Иногда тянет создать какую-то параллельную реальность, которая не впрямую отражает жизнь. Нельзя делать из великих образцов 60-х годов объект для тиражирования — ведь сейчас идет повальное разграбление могилы А. Тарковского. Тиражирование Иоселиани, Германа. Это маньеризм, который всегда свидетельствует о каком-то колоссальном внутренней упадке. Очень важно, чтобы наше время было осознано как новое время, а не прервавшееся на брежневский период реанимированированное старое время.
— Что в 60-е годы повлияло на формирование вас как художника?
— Мы воспитывались на чехословацкой «новой волне»: работах В. Хитиловой, М. Формана. И. Менцеля — это-та питательная среда, которая вместе с итальянским постнеореализмом (Ф. Феллини, М. Антониони, Л. Висконти) и французской «новой волной» создала тот «культурный бульон», в котором все мы варились. И, конечно, Шпаликов, Окуджава, Хуциев, Тарковский...
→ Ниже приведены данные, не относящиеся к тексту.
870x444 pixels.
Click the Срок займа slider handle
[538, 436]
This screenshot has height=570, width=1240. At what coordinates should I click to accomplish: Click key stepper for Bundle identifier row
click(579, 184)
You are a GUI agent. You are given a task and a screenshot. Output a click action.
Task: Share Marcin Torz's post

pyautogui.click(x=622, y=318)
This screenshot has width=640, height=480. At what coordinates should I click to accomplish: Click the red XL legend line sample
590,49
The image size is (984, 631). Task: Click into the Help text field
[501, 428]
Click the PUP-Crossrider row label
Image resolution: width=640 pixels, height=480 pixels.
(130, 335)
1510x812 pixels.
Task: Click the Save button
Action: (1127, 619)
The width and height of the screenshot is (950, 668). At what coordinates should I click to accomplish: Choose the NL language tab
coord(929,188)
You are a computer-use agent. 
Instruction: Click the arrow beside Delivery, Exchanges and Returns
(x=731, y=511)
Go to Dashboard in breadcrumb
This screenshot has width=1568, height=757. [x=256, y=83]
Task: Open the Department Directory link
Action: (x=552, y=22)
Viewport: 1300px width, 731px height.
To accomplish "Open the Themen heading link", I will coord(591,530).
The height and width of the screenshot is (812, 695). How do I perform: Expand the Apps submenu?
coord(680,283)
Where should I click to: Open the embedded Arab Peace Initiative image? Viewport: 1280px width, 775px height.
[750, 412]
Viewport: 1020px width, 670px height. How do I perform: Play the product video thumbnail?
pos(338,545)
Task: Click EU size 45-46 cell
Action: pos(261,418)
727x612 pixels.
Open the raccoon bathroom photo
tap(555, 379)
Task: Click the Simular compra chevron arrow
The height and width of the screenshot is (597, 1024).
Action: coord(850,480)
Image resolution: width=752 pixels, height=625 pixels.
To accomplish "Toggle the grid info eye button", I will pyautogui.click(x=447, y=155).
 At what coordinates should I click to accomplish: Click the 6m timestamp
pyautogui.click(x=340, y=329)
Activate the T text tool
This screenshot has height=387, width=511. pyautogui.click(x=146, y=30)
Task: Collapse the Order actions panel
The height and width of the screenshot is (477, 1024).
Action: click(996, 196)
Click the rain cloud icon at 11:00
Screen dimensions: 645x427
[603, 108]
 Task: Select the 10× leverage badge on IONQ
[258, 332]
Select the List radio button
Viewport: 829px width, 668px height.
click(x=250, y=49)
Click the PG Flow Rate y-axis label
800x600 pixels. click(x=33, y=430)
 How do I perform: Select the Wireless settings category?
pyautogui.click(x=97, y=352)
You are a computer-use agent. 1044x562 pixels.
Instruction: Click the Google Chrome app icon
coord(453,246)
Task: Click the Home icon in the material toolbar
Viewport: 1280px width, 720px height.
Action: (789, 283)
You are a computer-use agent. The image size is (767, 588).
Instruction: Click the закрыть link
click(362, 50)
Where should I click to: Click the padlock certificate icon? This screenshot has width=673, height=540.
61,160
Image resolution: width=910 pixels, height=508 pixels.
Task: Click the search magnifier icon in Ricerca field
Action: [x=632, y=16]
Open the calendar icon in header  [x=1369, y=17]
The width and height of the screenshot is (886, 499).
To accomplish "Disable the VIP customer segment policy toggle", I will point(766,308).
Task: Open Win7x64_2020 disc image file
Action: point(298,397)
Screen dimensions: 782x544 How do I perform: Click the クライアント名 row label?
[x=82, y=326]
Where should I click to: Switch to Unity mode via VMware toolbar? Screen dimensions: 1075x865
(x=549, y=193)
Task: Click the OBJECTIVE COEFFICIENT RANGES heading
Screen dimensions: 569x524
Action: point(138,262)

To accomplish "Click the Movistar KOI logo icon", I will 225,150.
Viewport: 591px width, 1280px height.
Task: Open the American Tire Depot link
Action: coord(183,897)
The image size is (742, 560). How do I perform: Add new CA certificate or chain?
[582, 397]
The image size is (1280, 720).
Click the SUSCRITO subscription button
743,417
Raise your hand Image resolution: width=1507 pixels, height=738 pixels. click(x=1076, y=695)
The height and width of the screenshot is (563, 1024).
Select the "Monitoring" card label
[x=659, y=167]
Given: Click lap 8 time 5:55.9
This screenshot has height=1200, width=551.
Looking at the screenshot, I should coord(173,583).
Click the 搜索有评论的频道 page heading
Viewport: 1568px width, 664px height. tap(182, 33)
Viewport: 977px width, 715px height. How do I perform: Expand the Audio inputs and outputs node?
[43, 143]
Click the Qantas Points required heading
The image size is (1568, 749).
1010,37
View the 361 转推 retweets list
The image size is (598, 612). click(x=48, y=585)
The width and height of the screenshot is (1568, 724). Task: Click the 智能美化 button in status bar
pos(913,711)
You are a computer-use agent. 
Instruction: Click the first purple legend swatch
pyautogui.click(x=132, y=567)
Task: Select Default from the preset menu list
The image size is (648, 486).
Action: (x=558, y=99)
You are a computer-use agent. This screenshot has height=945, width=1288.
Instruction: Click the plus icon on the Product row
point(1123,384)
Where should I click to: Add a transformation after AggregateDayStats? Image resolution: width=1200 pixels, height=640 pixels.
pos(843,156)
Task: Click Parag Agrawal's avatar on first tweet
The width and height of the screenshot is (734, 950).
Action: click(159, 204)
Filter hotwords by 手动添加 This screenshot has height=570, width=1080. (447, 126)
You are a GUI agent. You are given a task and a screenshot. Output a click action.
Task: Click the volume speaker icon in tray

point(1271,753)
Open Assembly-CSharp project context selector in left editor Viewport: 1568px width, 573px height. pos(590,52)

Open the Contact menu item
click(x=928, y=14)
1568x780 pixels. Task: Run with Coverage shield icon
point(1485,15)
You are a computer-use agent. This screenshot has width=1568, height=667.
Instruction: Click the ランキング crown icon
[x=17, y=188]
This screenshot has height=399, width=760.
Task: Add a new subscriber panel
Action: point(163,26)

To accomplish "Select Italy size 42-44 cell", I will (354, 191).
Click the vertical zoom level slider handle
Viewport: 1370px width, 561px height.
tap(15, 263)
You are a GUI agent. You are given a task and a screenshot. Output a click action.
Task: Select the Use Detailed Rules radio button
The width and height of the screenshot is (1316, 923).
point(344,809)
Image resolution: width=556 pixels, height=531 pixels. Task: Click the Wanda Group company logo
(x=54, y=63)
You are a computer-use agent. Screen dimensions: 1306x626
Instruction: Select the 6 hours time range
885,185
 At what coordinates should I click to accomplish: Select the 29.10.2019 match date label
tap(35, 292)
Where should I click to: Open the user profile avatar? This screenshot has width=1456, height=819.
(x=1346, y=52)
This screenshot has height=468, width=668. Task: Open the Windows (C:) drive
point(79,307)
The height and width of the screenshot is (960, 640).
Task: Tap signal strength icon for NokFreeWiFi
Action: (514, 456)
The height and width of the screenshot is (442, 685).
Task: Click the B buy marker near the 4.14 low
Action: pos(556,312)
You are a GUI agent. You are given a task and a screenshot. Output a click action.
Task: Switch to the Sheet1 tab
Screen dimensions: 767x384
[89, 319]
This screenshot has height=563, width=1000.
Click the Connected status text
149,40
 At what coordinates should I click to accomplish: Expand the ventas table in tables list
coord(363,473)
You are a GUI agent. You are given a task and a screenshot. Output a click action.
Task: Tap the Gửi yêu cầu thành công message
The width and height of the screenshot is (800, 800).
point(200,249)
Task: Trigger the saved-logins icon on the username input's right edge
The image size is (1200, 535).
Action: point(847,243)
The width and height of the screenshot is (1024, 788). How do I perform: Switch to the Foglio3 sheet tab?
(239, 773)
...Из гримерной выходят актеры. Сегодня в комнате Мити, наполовину занятой резным буфетом и расстроенным пианино с гнутыми канделябрами, снимают сцену конклава. Вся «воронья слободка», где бок о бок с реальными ее обитателями устроились неугомонные кинематографисты, приходит в движение. Соловьев у кого-то «стреляет сигарку», зажигаются софиты, гримеры, не скупясь, наносят слезы на щеки даме в старозаветной шляпке. Болезненно элегантный дипломат прильнул к ручке дивана и громко вопрошает: «Что вы намерены делать с вашей — моей дочерью?»
Стрекочет камера...
Журавлев В. В «комнате сумасшедшего» // Советская культура. 1989. 28 февраля.